Juvenile Huntington disease — When HD presents before age 20, clinical features can include myoclonus, seizures, behavioral problems, and parkinsonism. Compared with adults, children presenting with HD are more likely to have prominent psychiatric and/or cognitive features at the time of disease onset [7]. Chorea is notably absent (table 2). (See "Bradykinetic movement disorders in children", section on 'Juvenile Huntington disease'.)

Prediagnosis manifestations — The following observations suggest that mutant HTT causes subtle manifestations long before the overt symptoms of HD are recognized:

Using quantitative neuropsychologic tests, neurologic examination, and brain imaging, small but statistically significant differences have been reported between asymptomatic HD cases and controls [39-49]. Abnormalities have been found in psychomotor speed, negative emotion recognition, irritability, optokinetic nystagmus, motor performance (eg, rapid alternating hand movements, timing of finger taps), and whole brain volume.

Data from studies employing magnetic resonance imaging (MRI) and positron emission tomography (PET) have shown initial striatal hypertrophy, then atrophy and hypometabolism predating any clinical features by up to 30 years in asymptomatic patients with HD [50-52]. These structural and metabolic changes may explain the early symptoms of HD and could serve as a biomarker to identify presymptomatic patients who may benefit from therapeutic intervention [53].

A case-control study found that asymptomatic children who were at risk for HD due to CAG repeat expansion length ≥39 in the HTT gene had small but statistically significant reductions in mean head circumference, body mass index, weight, and height compared with healthy controls [54].

Despite these findings, surveys based on analysis of friends and families of patients with HD indicate that the motor disorder is their first indication of disease [16,17].

Defining the first symptoms or signs of HD has been the focus of a number of studies of at-risk and asymptomatic patients with HD. Understanding this stage of the illness may allow future therapeutic trials of neuroprotection to focus on delaying clinical onset in those shown to have the HTT mutation. A staging framework, which incorporates genetic data (number of CAG repeats), preclinical biomarkers (eg, putamen and caudate volume), early cognitive and motor signs and symptoms, and functional changes, has been proposed to help standardize research efforts and aid in clinical trial design [53].

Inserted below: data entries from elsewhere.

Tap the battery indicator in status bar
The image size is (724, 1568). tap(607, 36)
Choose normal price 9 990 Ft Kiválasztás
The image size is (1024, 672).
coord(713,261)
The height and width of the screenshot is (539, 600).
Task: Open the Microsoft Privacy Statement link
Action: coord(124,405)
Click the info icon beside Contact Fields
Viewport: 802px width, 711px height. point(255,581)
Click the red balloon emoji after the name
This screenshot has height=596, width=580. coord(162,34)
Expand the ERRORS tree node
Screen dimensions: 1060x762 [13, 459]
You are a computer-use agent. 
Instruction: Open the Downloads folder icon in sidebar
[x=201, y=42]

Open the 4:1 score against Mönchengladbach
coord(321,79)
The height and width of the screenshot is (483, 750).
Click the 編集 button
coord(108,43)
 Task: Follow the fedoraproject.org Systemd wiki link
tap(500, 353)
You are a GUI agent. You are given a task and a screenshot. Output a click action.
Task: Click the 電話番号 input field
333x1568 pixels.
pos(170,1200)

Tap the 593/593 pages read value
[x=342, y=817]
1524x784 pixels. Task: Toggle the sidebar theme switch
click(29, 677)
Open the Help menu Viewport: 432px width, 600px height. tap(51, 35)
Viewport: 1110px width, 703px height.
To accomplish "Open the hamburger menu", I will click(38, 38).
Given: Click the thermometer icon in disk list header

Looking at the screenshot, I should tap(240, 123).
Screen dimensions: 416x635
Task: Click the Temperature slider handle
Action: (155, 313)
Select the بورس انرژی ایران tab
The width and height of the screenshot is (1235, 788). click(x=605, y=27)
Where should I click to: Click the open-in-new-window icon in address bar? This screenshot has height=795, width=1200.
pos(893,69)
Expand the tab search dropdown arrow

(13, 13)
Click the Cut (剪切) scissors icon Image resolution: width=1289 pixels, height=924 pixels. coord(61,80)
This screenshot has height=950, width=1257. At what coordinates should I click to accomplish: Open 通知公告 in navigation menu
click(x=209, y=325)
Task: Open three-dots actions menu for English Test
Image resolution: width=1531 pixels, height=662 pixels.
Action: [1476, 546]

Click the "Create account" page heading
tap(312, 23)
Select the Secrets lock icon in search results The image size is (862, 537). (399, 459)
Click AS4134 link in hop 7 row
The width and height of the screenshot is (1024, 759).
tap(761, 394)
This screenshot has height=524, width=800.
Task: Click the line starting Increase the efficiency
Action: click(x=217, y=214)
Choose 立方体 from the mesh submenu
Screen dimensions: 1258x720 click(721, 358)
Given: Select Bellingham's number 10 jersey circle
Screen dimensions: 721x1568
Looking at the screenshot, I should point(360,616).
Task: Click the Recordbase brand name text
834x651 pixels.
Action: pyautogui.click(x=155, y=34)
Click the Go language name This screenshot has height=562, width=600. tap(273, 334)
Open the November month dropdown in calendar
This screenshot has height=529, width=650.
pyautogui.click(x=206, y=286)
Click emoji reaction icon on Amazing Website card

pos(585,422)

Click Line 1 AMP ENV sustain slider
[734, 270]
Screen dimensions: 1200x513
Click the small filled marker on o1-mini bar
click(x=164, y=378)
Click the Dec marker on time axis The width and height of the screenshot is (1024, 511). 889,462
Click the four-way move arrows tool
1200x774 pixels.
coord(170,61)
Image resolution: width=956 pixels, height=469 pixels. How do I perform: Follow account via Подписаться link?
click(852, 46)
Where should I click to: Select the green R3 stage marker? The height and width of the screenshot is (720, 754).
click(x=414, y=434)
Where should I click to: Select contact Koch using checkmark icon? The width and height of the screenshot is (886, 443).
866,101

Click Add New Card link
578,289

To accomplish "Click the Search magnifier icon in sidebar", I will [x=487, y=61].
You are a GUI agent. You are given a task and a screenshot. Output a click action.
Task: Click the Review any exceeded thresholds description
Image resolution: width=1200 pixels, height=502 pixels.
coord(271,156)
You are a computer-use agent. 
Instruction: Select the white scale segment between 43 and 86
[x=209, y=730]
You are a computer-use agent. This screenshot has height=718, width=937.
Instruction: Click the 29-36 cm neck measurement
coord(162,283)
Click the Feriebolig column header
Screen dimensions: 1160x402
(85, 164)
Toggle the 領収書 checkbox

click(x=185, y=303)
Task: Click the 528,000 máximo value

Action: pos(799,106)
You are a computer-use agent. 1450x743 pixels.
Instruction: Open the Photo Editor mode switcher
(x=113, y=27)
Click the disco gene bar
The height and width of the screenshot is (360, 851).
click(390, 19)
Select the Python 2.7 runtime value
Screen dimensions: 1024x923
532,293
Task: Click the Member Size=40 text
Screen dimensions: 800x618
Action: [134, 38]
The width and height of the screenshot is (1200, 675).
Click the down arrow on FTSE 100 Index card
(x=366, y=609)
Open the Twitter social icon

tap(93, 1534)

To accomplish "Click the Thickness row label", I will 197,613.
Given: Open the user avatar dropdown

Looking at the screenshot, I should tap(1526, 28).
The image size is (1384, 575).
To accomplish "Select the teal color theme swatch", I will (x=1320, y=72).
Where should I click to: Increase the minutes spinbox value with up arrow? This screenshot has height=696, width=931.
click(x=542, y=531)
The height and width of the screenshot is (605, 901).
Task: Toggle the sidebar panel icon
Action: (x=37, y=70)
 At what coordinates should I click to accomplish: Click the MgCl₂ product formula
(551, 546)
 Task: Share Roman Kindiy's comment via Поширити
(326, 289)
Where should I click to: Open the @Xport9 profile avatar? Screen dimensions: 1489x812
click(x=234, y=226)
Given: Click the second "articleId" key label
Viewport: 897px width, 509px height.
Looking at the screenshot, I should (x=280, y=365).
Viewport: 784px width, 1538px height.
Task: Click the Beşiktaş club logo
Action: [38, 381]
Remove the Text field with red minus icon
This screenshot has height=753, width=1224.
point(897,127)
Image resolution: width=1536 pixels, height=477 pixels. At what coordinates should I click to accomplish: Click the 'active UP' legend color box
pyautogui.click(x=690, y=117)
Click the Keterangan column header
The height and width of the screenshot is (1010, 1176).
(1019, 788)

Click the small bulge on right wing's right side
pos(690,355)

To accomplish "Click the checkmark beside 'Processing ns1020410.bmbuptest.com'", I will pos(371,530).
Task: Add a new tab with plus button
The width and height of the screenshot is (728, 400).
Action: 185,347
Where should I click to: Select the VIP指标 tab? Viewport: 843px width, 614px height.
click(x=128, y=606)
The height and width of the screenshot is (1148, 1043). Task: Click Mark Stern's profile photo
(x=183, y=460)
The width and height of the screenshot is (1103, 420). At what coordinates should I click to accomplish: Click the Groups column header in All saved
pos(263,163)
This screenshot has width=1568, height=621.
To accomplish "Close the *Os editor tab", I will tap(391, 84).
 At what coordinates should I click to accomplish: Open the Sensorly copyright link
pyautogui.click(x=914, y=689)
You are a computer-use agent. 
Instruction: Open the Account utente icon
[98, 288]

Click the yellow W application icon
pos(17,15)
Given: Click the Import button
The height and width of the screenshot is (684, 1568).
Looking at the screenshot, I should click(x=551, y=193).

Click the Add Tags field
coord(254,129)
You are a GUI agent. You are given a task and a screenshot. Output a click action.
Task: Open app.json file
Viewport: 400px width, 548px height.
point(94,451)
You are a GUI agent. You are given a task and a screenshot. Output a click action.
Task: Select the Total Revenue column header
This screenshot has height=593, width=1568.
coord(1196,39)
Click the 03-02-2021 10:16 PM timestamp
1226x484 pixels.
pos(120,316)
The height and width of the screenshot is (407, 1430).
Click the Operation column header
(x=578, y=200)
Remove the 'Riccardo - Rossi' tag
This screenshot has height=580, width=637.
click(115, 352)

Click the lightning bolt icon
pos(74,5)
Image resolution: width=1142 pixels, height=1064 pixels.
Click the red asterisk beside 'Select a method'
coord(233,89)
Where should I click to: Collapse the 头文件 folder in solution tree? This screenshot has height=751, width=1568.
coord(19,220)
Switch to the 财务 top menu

Neuroimaging — Axial MRI through the lateral ventricles demonstrates caudate atrophy, defined by the loss of the normal protrusion of the caudate head into the lateral ventricle in late-stage HD (image 1). Caudate atrophy, quantified by simple analysis of linear caudate measurements, correlates with change in cognitive function [55]. Functional imaging using PET and MRI also shows abnormal metabolic changes in the caudate [51,56,57].

Using computational MRI methods, progressive regional thinning of the cerebral cortex has been reported in patients with both preclinical and symptomatic HD [58-60]. These cortical changes may underlie some of the clinical heterogeneity of the disease.

CLINICAL PROGRESSION — Regardless of age of onset, HD is a chronic, slowly progressive disease [61]. The average length of survival after clinical onset ranges from 10 to 20 years, and some affected individuals live for 30 to 40 years [62]. Although progression occurs gradually along a continuum, HD can be divided into individual stages that encapsulate the expected clinical course.

Early stage — Patients in the early stage of HD are generally functional and independent with most activities of daily living, often remaining independent and able to work and drive [62]. However, symptoms of HD are present, such as slight involuntary movements, mild incoordination, difficulty with complex mental tasks, and some degree of irritability, disinhibition, or depression. Slowed voluntary eye movements can be seen, particularly in younger individuals.

Middle stage — Patients in the middle stage of HD begin to lose the ability to work, drive, or manage their own affairs without assistance [62]. In most cases, they will require some assistance with eating, dressing, and personal care. Cognitive decline worsens with diminished ability to solve problems. There is usually increased chorea and difficulty with voluntary motor movements. Impairments in walking and balance may lead to falls. Other problems may include swallowing dysfunction and weight loss.

Late stage — The slow but relentless deterioration in cognitive and motor function causes significant morbidity and early mortality. Patients in the late stage of HD require round-the-clock supervision and care in all activities of daily living [62,63]. The loss of voluntary motor control worsens; the few remaining voluntary movements are often ballistic and high amplitude, which may cause injury due to falls or limb trauma. Most become bedridden. Dysphagia may require placement of a feeding tube to maintain adequate nutrition. Although often nonverbal, patients in the late stage of HD may retain some comprehension.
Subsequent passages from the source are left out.